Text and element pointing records

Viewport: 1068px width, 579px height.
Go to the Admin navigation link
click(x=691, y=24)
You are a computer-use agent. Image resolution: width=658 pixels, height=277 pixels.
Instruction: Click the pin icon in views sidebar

**STATED EXERCISE:** Swap every "sidebar" in the entries above for "side panel", then reproduce the entries with all else unchanged.

**SOLVED PROBLEM:**
Viewport: 1068px width, 579px height.
Go to the Admin navigation link
click(x=691, y=24)
You are a computer-use agent. Image resolution: width=658 pixels, height=277 pixels.
Instruction: Click the pin icon in views side panel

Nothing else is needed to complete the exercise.